Je n’ai pas de parcours universitaire classique, je suis autodidacte. Je suis devenu critique du néolibéralisme, de ses effets économiques, sociaux et culturels. Mes références actuelles sont Emmanuel Todd, René Girard, Jean-Claude Michéa, Dany-Robert Dufour, Bernard Friot, Frédéric Lordon, David Cayla, Coralie Delaume, David Graeber, Michel Feher, Naomi Klein...
La dotation en capital, soit une somme donnée en une fois aux plus jeunes, proposée par Anne Hidalgo pendant ces présidentielles, ou le revenu universel, soit une allocation versée mensuellement à tous les citoyens, porté par Benoît Hamon lors des élections précédentes, sont des mesures d’inspiration néolibérale. Selon leurs promoteurs, il s’agit de maximiser la liberté réelle et de favoriser l’égalité des chances.
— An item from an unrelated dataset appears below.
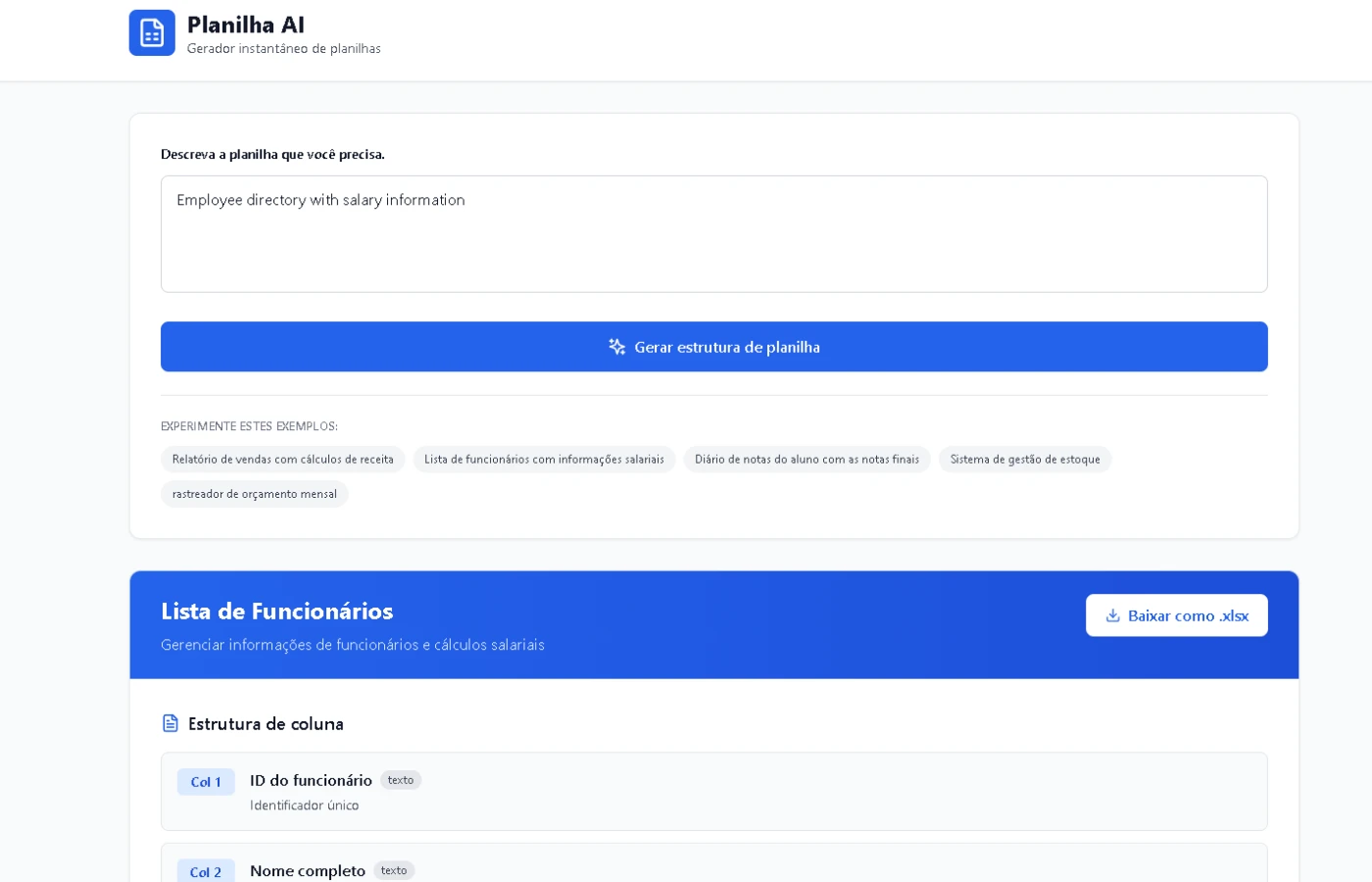The width and height of the screenshot is (1372, 882).
Task: Download the spreadsheet with Baixar como .xlsx
Action: click(1176, 615)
En réalité, cette approche repose sur l’idée que, en donnant de l’argent sans contrepartie, des individus supposés rationnels feraient les meilleurs choix pour eux-mêmes. Tant pis pour ceux qui se seraient trompés. Une logique individuelle prévaut alors sur la solidarité collective.
Si le Parti socialiste souhaitait rester fidèle à un projet socialiste, il proposerait une garantie d’emploi afin que chaque chômeur ait accès à un emploi rémunéré au SMIC ; il s’engagerait dans une amélioration de la protection sociale pour l’ensemble des travailleurs, notamment les micro-entrepreneurs ; il étendrait la Sécurité sociale à d’autres domaines essentiels comme l’alimentation et le logement.
Or, le Parti socialiste s’inscrit désormais dans une orientation libérale, n’ayant de socialiste que le nom, et s’expose au risque de démagogie en laissant croire que des mesures d’inspiration libérale seraient, par nature, des politiques sociales.